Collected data
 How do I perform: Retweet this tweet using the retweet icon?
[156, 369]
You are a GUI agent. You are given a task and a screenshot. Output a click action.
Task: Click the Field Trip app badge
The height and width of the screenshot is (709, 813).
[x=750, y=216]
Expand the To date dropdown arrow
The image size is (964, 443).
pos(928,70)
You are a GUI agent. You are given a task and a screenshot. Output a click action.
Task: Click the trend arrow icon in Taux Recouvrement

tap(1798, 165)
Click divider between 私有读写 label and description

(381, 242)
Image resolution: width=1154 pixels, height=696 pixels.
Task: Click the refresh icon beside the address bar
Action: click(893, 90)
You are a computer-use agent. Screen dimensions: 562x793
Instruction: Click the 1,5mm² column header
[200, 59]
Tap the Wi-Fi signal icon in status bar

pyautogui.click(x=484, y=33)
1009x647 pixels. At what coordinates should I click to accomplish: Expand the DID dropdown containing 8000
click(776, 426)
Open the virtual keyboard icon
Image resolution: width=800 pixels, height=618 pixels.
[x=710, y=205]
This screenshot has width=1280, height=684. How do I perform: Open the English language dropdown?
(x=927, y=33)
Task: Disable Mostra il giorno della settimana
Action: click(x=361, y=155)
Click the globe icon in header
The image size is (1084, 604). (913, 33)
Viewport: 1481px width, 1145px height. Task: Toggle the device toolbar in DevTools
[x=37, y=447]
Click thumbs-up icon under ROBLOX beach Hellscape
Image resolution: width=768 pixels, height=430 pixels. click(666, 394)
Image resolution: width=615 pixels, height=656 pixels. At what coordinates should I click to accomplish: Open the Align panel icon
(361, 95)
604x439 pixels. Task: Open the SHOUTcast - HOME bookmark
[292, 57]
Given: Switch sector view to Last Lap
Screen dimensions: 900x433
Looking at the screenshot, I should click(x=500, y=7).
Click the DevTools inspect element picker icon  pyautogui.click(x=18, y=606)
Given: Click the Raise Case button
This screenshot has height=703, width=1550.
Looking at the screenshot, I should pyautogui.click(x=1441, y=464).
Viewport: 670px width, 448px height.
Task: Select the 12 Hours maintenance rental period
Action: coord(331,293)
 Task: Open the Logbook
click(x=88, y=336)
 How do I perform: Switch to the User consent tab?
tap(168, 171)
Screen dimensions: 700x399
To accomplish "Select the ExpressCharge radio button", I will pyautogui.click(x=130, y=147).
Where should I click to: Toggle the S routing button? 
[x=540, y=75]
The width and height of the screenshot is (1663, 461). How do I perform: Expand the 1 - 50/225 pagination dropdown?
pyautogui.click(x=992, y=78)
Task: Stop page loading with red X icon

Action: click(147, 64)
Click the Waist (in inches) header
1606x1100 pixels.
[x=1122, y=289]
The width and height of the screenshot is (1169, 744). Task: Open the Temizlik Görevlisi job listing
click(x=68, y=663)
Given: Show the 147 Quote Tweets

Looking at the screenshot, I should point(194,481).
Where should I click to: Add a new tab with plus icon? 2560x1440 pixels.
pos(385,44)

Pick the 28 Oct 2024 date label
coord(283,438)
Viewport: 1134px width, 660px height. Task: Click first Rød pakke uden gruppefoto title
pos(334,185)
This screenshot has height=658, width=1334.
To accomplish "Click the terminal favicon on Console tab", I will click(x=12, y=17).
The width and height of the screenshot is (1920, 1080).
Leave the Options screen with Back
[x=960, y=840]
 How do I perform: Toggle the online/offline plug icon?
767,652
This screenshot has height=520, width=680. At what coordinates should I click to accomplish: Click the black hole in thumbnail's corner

• **Exercise**:
All of the data above should be reproduced verbatim.

• **Solution to this task**:
 How do I perform: Retweet this tweet using the retweet icon?
[156, 369]
You are a GUI agent. You are given a task and a screenshot. Output a click action.
Task: Click the Field Trip app badge
The height and width of the screenshot is (709, 813).
[x=750, y=216]
Expand the To date dropdown arrow
The image size is (964, 443).
pos(928,70)
You are a GUI agent. You are given a task and a screenshot. Output a click action.
Task: Click the trend arrow icon in Taux Recouvrement

tap(1798, 165)
Click divider between 私有读写 label and description

(381, 242)
Image resolution: width=1154 pixels, height=696 pixels.
Task: Click the refresh icon beside the address bar
Action: click(893, 90)
You are a computer-use agent. Screen dimensions: 562x793
Instruction: Click the 1,5mm² column header
[200, 59]
Tap the Wi-Fi signal icon in status bar

pyautogui.click(x=484, y=33)
1009x647 pixels. At what coordinates should I click to accomplish: Expand the DID dropdown containing 8000
click(776, 426)
Open the virtual keyboard icon
Image resolution: width=800 pixels, height=618 pixels.
[x=710, y=205]
This screenshot has width=1280, height=684. How do I perform: Open the English language dropdown?
(x=927, y=33)
Task: Disable Mostra il giorno della settimana
Action: click(x=361, y=155)
Click the globe icon in header
The image size is (1084, 604). (913, 33)
Viewport: 1481px width, 1145px height. Task: Toggle the device toolbar in DevTools
[x=37, y=447]
Click thumbs-up icon under ROBLOX beach Hellscape
Image resolution: width=768 pixels, height=430 pixels. click(666, 394)
Image resolution: width=615 pixels, height=656 pixels. At what coordinates should I click to accomplish: Open the Align panel icon
(361, 95)
604x439 pixels. Task: Open the SHOUTcast - HOME bookmark
[292, 57]
Given: Switch sector view to Last Lap
Screen dimensions: 900x433
Looking at the screenshot, I should click(x=500, y=7).
Click the DevTools inspect element picker icon  pyautogui.click(x=18, y=606)
Given: Click the Raise Case button
This screenshot has height=703, width=1550.
Looking at the screenshot, I should pyautogui.click(x=1441, y=464).
Viewport: 670px width, 448px height.
Task: Select the 12 Hours maintenance rental period
Action: coord(331,293)
 Task: Open the Logbook
click(x=88, y=336)
 How do I perform: Switch to the User consent tab?
tap(168, 171)
Screen dimensions: 700x399
To accomplish "Select the ExpressCharge radio button", I will pyautogui.click(x=130, y=147).
Where should I click to: Toggle the S routing button? 
[x=540, y=75]
The width and height of the screenshot is (1663, 461). How do I perform: Expand the 1 - 50/225 pagination dropdown?
pyautogui.click(x=992, y=78)
Task: Stop page loading with red X icon

Action: click(147, 64)
Click the Waist (in inches) header
1606x1100 pixels.
[x=1122, y=289]
The width and height of the screenshot is (1169, 744). Task: Open the Temizlik Görevlisi job listing
click(x=68, y=663)
Given: Show the 147 Quote Tweets

Looking at the screenshot, I should point(194,481).
Where should I click to: Add a new tab with plus icon? 2560x1440 pixels.
pos(385,44)

Pick the 28 Oct 2024 date label
coord(283,438)
Viewport: 1134px width, 660px height. Task: Click first Rød pakke uden gruppefoto title
pos(334,185)
This screenshot has height=658, width=1334.
To accomplish "Click the terminal favicon on Console tab", I will click(x=12, y=17).
The width and height of the screenshot is (1920, 1080).
Leave the Options screen with Back
[x=960, y=840]
 How do I perform: Toggle the online/offline plug icon?
767,652
This screenshot has height=520, width=680. At what coordinates should I click to accomplish: Click the black hole in thumbnail's corner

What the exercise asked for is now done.